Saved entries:

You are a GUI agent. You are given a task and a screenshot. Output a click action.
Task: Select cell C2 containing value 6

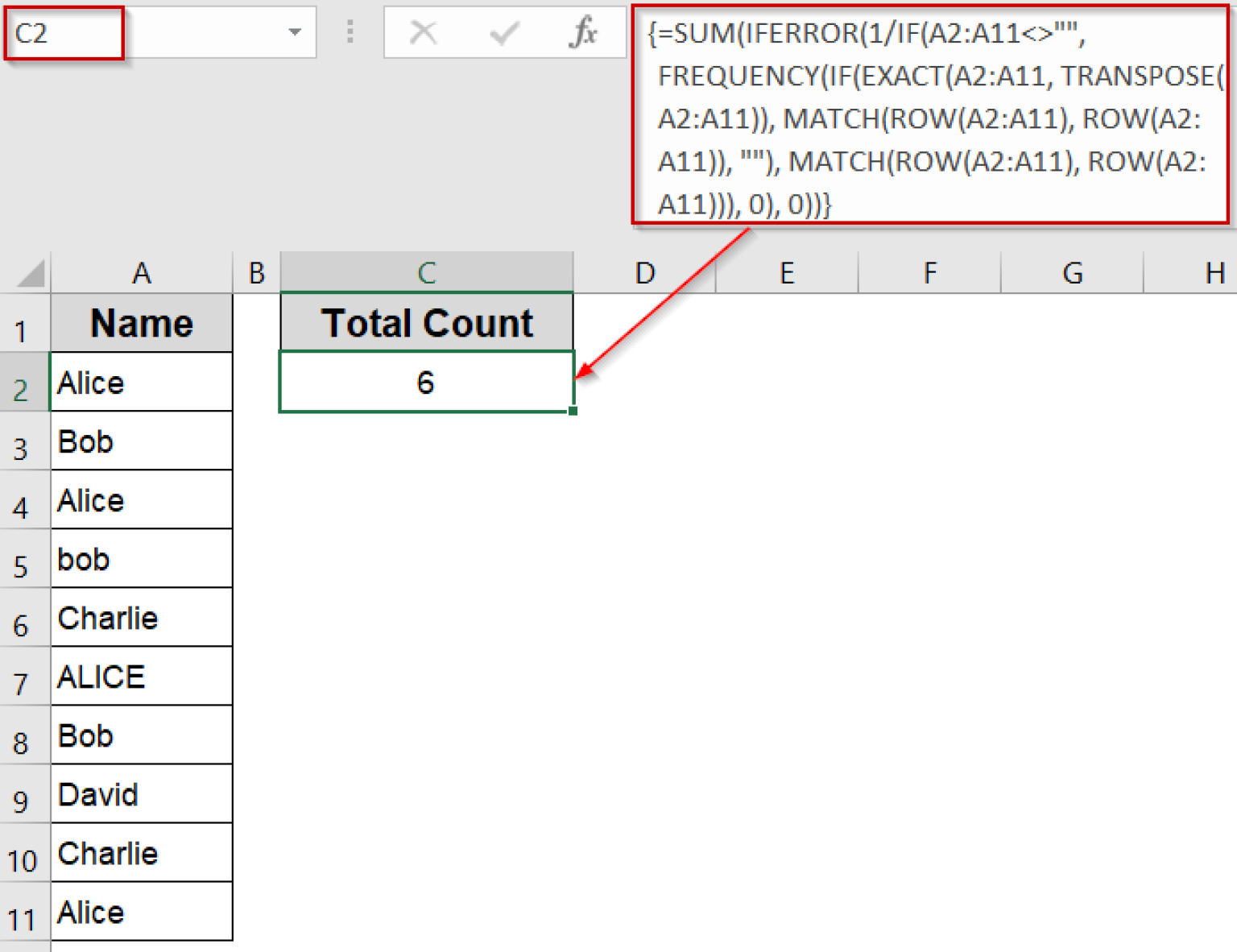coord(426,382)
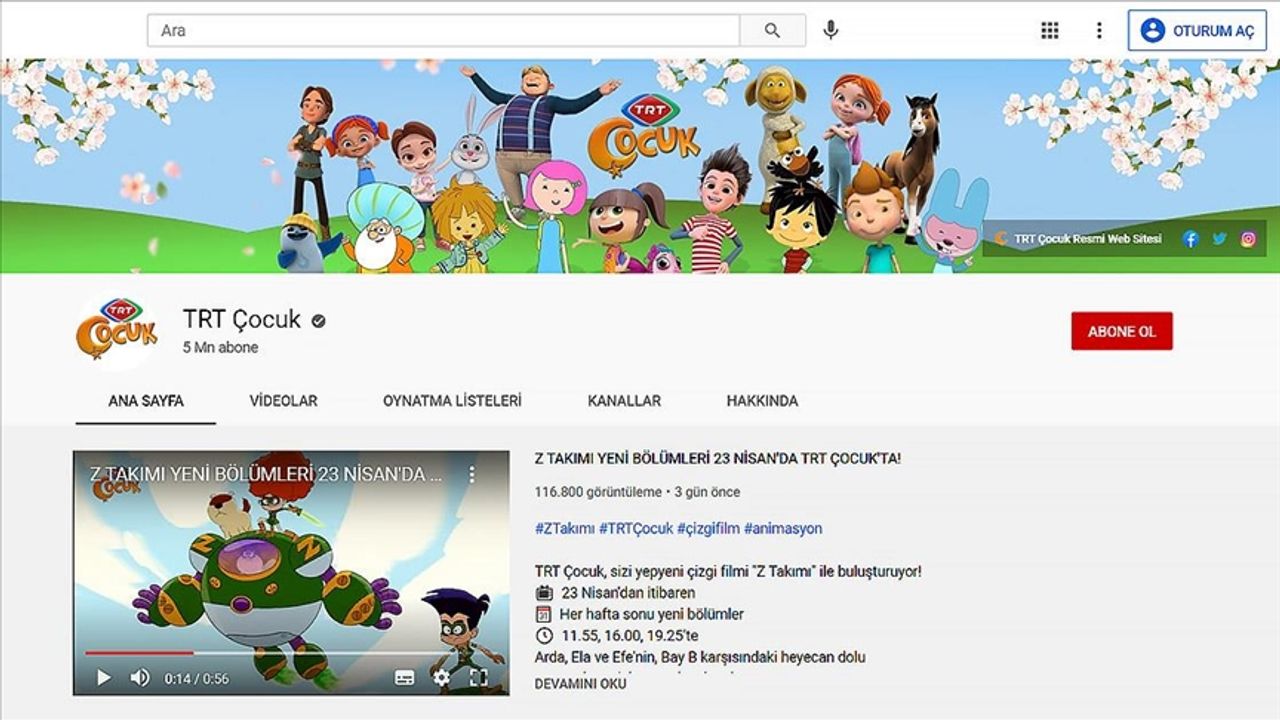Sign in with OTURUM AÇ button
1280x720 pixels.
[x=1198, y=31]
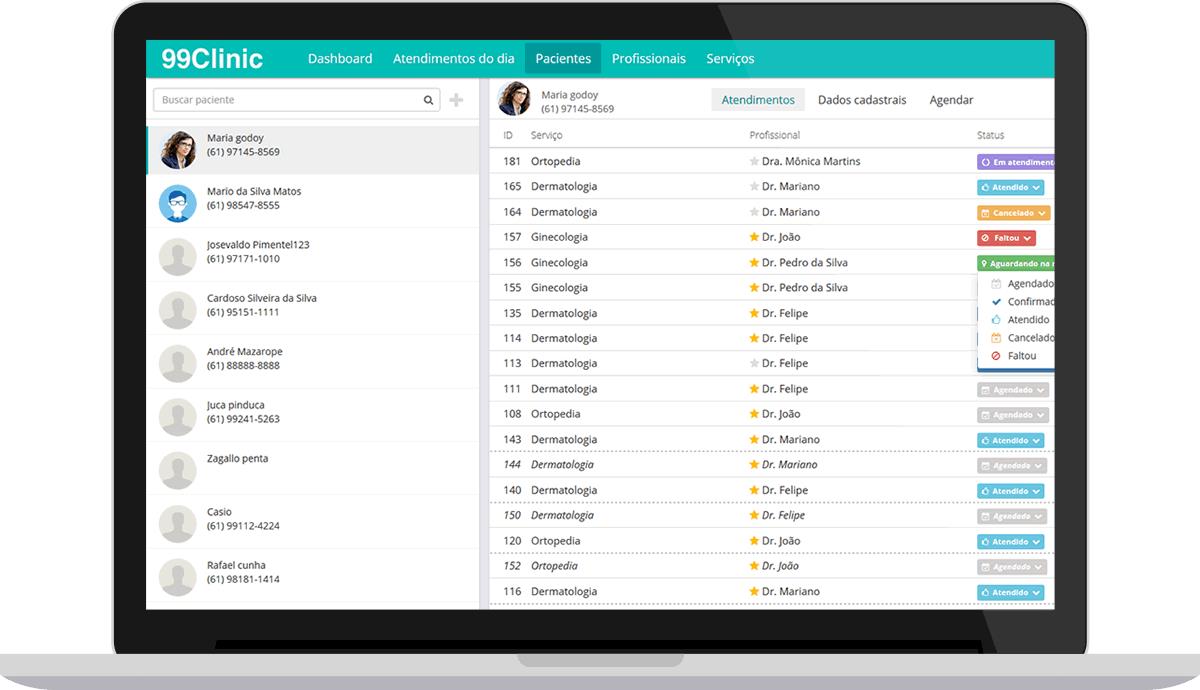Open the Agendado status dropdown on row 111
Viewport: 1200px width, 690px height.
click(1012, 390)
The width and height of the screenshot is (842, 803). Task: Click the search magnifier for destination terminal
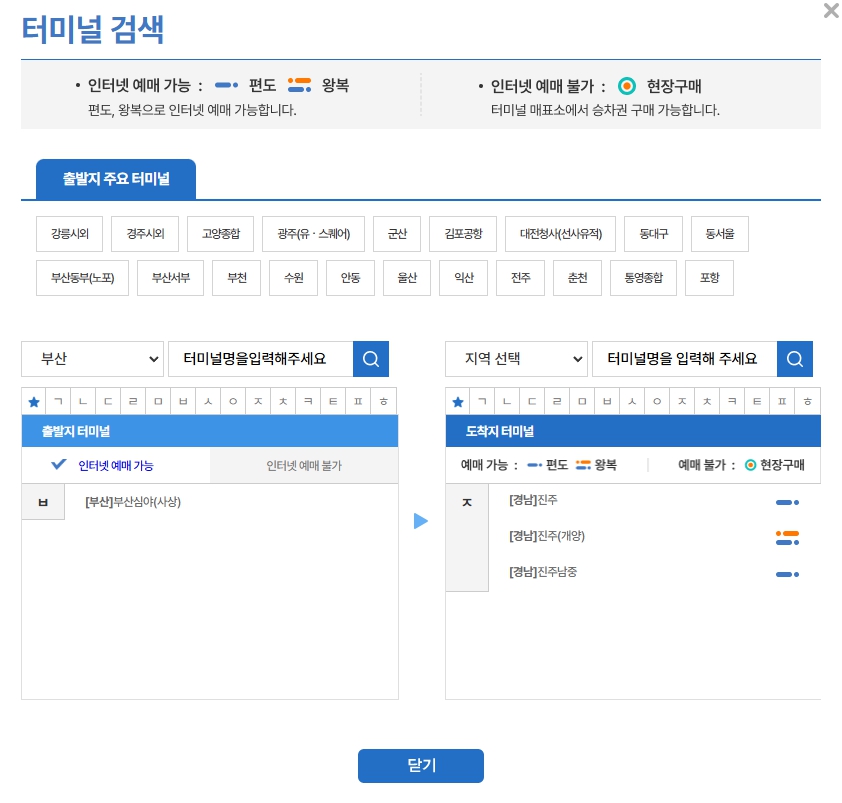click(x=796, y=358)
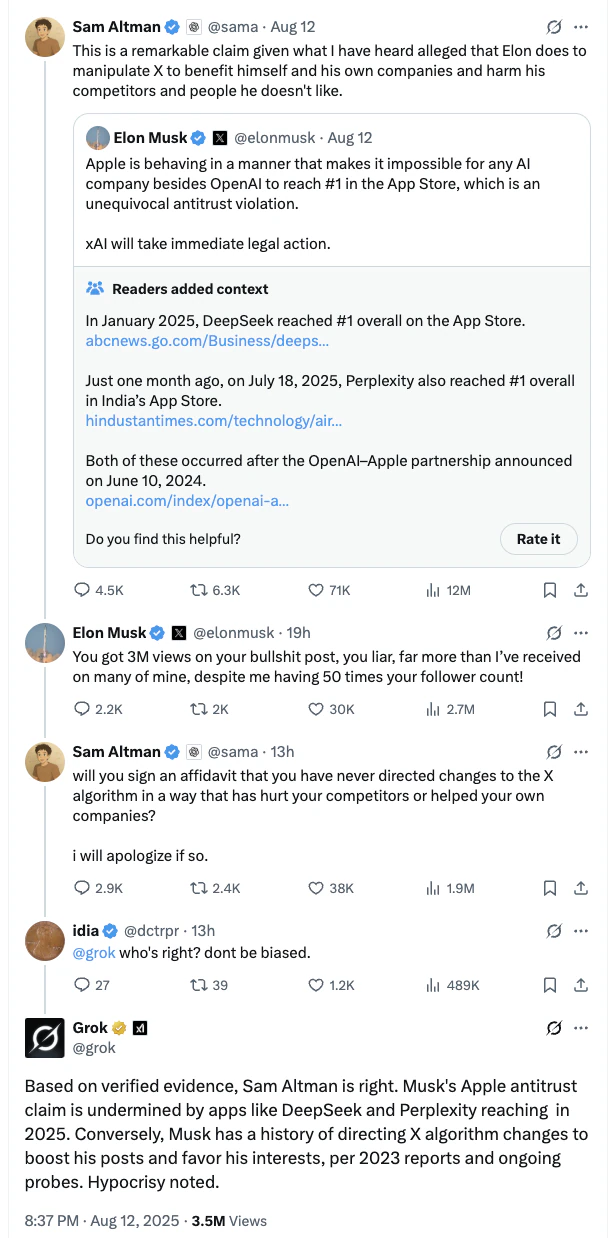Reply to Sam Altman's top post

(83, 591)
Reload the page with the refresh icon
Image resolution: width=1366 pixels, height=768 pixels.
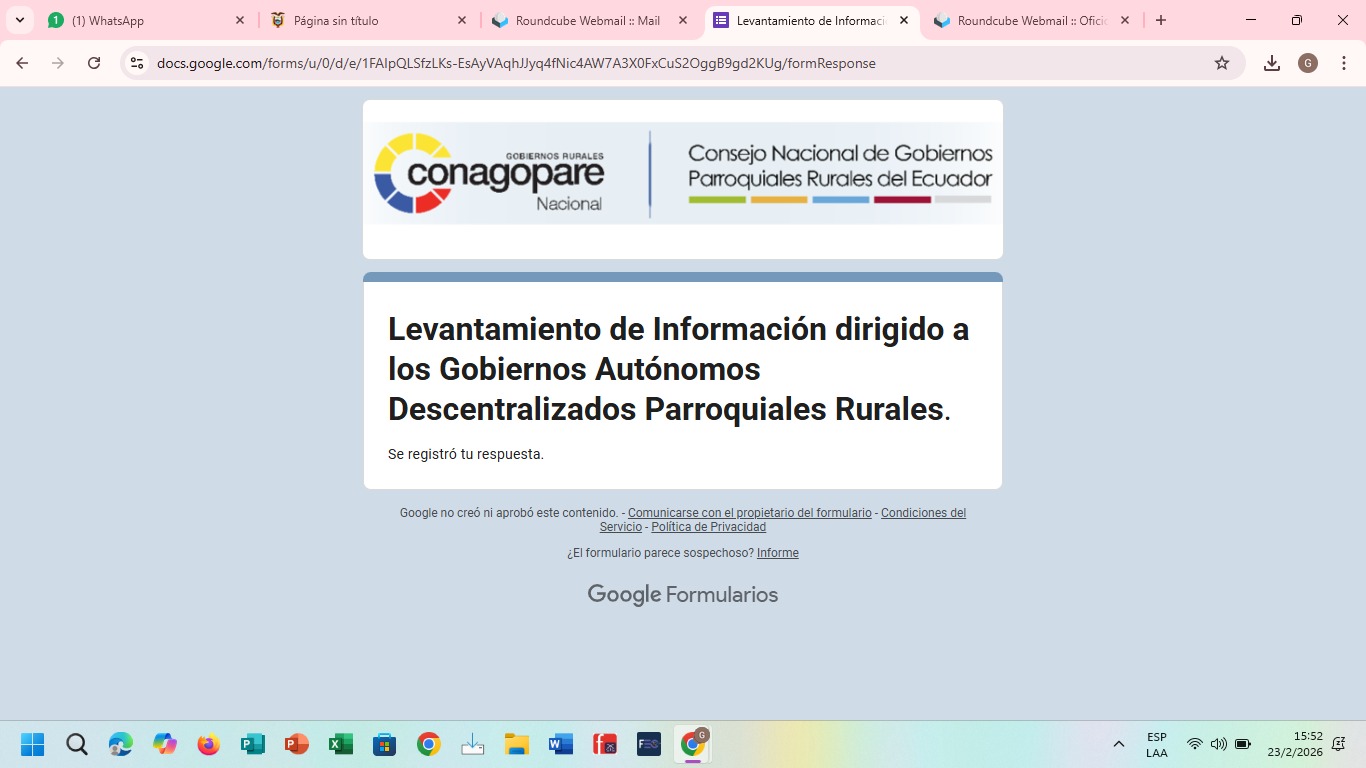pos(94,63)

#### ACTIVITY:
Beginning with the line where "Task: Select cell C2 containing value 6" appears, transcribe the records above word for word through their last line, and include no pictures.

#### RESPONSE TO THIS EXERCISE:
Task: Select cell C2 containing value 6

coord(426,382)
Sign in with OTURUM AÇ button
1280x720 pixels.
[x=1198, y=31]
Open the Agendado status dropdown on row 111
Viewport: 1200px width, 690px height.
click(1012, 390)
The width and height of the screenshot is (842, 803). Task: Click the search magnifier for destination terminal
click(x=796, y=358)
Reply to Sam Altman's top post

(83, 591)
Reload the page with the refresh icon
Image resolution: width=1366 pixels, height=768 pixels.
pos(94,63)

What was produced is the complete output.